:: PROBLEM REQUIREMENTS ::
Among the records below, which lines contain the string "target"? Report them.

Source data:
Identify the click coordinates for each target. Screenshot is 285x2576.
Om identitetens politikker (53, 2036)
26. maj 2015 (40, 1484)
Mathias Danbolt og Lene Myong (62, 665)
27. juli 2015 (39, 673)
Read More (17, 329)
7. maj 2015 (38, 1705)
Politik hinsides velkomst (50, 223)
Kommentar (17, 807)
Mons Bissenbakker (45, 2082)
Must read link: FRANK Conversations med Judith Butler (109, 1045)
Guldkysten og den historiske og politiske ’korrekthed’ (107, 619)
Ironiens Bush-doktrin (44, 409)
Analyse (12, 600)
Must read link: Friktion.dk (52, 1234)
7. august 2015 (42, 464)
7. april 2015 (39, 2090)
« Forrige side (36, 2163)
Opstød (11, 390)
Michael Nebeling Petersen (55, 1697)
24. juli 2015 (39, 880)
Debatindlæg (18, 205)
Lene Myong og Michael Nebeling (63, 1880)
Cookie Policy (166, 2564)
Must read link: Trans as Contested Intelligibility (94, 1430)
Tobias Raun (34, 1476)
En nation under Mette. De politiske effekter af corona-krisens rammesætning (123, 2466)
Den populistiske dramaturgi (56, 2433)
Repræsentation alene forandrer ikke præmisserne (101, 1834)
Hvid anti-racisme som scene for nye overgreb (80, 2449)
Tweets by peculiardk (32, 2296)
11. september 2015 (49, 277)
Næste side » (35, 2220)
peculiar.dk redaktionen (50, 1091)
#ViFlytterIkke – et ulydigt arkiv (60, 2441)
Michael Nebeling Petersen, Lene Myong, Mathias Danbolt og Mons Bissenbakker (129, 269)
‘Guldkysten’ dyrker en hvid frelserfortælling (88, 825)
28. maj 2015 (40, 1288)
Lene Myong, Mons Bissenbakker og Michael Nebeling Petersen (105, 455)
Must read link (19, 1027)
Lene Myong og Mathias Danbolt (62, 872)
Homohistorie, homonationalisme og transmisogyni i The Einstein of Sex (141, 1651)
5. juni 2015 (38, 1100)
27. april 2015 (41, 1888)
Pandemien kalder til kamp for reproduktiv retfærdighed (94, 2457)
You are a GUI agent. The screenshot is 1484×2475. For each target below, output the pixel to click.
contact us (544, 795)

:: RESULT BELOW ::
Identify the click coordinates for each target. Screenshot is 285x2576.
You are a GUI agent. The screenshot is 1484×2475. For each target below, output the pixel to click.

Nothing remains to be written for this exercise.